The theme of our windows is the Life of Christ:

Sanctuary Windows:

  1. The First Window depicts the Nativity. Located in the NE corner of the church, it was given in memory of BF Doelker by Rosa Doelker.

  2. The Second Window depicts Jesus in the Temple at age 12. Located on the north wall of the sanctuary, it was given in memory of Sophia Herman.

  3. The Third Window depicts Jesus with Children. Today it is the northwest-most window in the sanctuary. It was given to the name of God by Rosa Doelker.

  4. The Fourth Window depicts Jesus Talking to Nicodemus. Located in the SW corner of the church and above the Choir Loft, it was given by Barbara Emmelheinz in memory of her family.

  5. The Fifth Window depicts Jesus Walking on the Sea­. Given by Mr. Nicholas Schlee.

  6. The Sixth Window depicts the Empty Tomb. Located Given by Nicholas Schlee’s son Theodore Schlee who was owner of the Schlee Brewery after his father’s death in 1914.

  7. The Seventh Window depicts the Road to Emmaus—Given by Nicholas and Theodore Schlee’s Mother Margarethe Schlee.

  8. The Eighth Window depicts Jesus in the Garden. Located In the Cry Room, this window was originally placed in the NW corner of the sanctuary next to the depiction of Jesus and the Children. When the George T. Ross Educational Unit was added to the church, the window was replaced with a side entrance to the sanctuary and relocated to the Cry Room. This window is the only one in the sanctuary whose benefactor is unknown. Records show little aside from the dedication, from someone initialed KAJ in memory of their parents.


  9. The Ninth Window depicts the Sacrament of Baptism. Located on the left side of the main church doors, this window is not visible from the sanctuary, but viewable from 3rd Street. It was given in memory of Mr. Johannes Becker. There is a dove at the top of the window which is only visible from the balcony, which was added to the church after its initial construction. The dove represents the Holy Spirit descending during Baptism.
  10. The Tenth Window depicts the Sacrament of Communion—Located on the right of the main doors in what is now the Cry Room, it was given in memory of Mr. Theodor Linke, who was a prominent banker in the area, and not a member of Trinity. The top of this window depicts a cross laying on the ground and is visible indoors only from the balcony.
  11. The Eleventh Window depicts the Word of God. It is located in the stairwell leading to the Fellowship Hall, and was given by the Bible class of 1904.

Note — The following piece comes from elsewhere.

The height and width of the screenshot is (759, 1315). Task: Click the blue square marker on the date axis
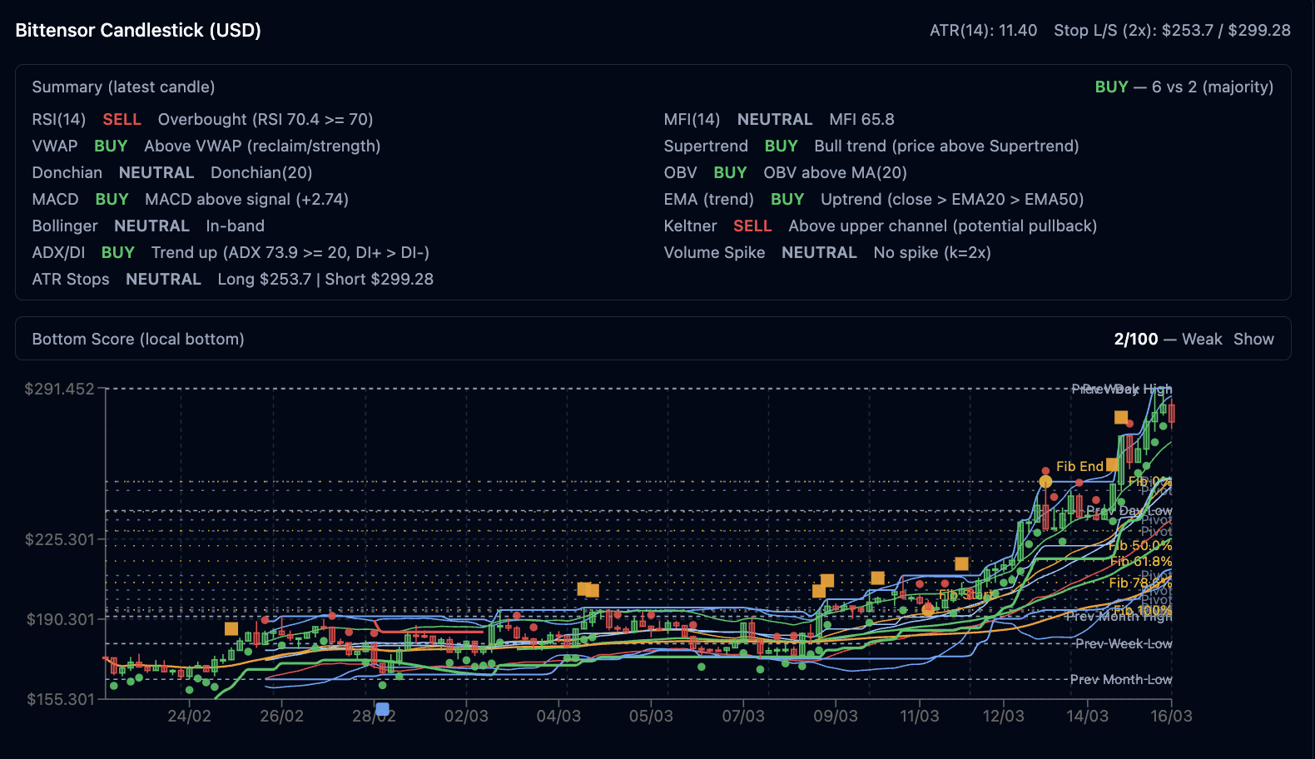click(382, 709)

  12. The Twelfth Window depicts the 10 Commandments, and is located at the far SE corner of the hall.
  13. The Thirteenth Window shows the Lamb from the Seal on the book sealed by the 7 Seals. Paired with the Fourteenth window, it depicts Revelations 5:1-10.
  14. The Fourteenth Window depicts a golden harp, as those played by the 24 elders in Revelations 5:1-10.

Special Windows:

The Ninth, Tenth, and Eleventh Windows depict the sacraments. Located along 3rd street and not visible in the sanctuary, these windows designed to illustrate that Trinity is made of people who have been called through the Gospel, become God’s children in Baptism, and are nourished in their faith through Holy Communion.

Windows in the Fellowship Hall:

The windows in the Fellowship Hall represent both the beginning and end of the Christian Word, with one representing God's laws given to Moses, while the other two represent important symbols from Revelations. The sentence scrolled across the top of all three windows reads “Permit the Children to come to me and forbid them not for of such is the kingdom of Heaven.” in German.